Cuba’s economy has been spiraling in recent years. There is little money in government coffers to import food or medicine, difficulties importing oil have led to growing power outages, currency reform has spurred inflation, and restrictions on remittances sent from abroad have reduced cash flow. An effort to reopen the tourism industry got stalled by the COVID-19 pandemic and the number of positive cases on the island has surged in recent weeks.

“Everything that could go wrong has gone wrong,” said William LeoGrande, a government professor at American University and a Cuba expert. “[Díaz-Canel] is in an almost impossible situation. There is nothing he can do in the short-term that can solve these problems."

Sunday’s outburst was part of civil society action that has been growing through the use of technology. Internet service, which had been tightly controlled by the government, is now more accessible; activists have been using social media to document abuses, call for freedom of expression, and apply pressure on other grievances. Additional sporadic protests took place again on Monday, according to social media posts, and police in riot gear stepped up their presence on the street. Internet access also was briefly shut down, various news outlets reported.  

Yotuel Romero, a singer with the Orishas band and one of the leaders of the Patria y Vida project, told the Miami Herald that the song is part of an “awakening of Cuban youth.”

The song also has raised the profile of Afro Cubans. All of the singers are Black. That is significant for a population that has grown on the island, while those with means—many of them white or light-skinned Cubans—have fled. In addition to Romero, the other artists include Alexander Delgado and Randy Malcom of the reggaeton duo Gente de Zona, singer-songwriter Descemer Bueno, and rappers Maykel Castillo, known as Maykel Osorbo, and Eliécer “el Funky” Márquez. Some were one the island when the song was produced, others in exile.

“Patria y Vida gives them a voice,” says Alejandro de la Fuente, chair of the Cuba Studies Program at Harvard University. “It’s a popular voice. It’s an Afro Cuban voice. It comes from the barrio.”

Sunday’s protests also showcased “demands and frustration that took on a new life,” de la Fuente says. “Does it have legs? Yes, the conversation changes. The people who took the streets, there is no way now to argue that these people are financed by the U.S. This is something else that will require self-reflection within Cuba. This creates a different narrative and it’s a powerful narrative.”

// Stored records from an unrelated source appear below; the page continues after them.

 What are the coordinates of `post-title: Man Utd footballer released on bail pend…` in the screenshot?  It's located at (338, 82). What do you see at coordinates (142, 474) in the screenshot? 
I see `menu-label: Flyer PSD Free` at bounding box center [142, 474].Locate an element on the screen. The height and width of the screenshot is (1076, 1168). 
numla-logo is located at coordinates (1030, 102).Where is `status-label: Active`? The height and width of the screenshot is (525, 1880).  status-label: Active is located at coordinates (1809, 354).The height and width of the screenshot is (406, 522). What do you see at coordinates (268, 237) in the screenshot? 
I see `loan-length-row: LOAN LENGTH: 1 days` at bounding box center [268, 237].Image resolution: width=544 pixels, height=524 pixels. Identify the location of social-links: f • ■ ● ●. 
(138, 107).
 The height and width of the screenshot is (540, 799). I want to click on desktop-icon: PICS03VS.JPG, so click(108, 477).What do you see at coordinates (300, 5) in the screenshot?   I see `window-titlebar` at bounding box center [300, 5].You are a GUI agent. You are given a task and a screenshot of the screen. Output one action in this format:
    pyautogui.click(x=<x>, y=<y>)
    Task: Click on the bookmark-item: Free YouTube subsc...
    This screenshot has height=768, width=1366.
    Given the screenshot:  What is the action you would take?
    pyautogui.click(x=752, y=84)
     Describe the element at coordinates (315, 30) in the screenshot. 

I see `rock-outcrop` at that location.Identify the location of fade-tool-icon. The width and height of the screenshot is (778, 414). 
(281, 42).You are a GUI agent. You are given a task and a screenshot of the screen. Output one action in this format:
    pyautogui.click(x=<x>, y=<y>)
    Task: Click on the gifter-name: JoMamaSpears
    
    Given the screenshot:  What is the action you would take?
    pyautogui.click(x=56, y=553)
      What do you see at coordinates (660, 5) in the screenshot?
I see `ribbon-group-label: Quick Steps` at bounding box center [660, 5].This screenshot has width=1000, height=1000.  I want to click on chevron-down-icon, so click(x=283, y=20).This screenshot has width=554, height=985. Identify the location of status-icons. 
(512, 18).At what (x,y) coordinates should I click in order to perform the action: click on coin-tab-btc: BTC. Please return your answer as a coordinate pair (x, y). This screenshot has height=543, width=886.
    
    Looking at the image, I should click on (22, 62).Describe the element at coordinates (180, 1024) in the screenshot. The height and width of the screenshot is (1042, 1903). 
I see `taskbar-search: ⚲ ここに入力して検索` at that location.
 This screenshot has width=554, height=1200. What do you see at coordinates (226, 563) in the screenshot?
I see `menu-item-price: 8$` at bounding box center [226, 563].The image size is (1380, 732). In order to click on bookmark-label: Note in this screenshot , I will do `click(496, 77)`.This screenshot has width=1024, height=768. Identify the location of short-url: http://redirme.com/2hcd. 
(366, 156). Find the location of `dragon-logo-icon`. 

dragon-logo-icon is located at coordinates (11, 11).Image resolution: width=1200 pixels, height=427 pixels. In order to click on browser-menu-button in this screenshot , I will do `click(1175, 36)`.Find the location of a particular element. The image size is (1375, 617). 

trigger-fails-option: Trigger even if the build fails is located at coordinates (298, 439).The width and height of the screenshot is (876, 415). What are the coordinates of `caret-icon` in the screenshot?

The last time a large protest crowd took to the streets in Cuba was in 1994, in an uprising known as the Maleconazo because of the hundreds of disaffected Cubans who crowded onto the Havana seafront boulevard called the Malecón. That demonstration was limited to Havana, though. Fidel Castro got rid of the simmering unrest by allowing those who wanted to leave to take to the seas in a massive exodus. More than 35,000 Cubans fled that summer in what came to be known as the “rafter” or balsero crisis. The elder Castro died in 2016 and his brother Raúl took charge. He stepped down as head of the Communist Party in April and Díaz-Canel was named as successor, serving as both president and party leader.

In Miami on Sunday evening, Patria y Vida singer Yotuel Romero showed up at the solidarity protest in Little Havana to take part and cheer on the crowd. Standing on the roof of a van, he folded his hands in the air and asked the hundreds gathered to join him in prayer for Cuba. Many got on their knees.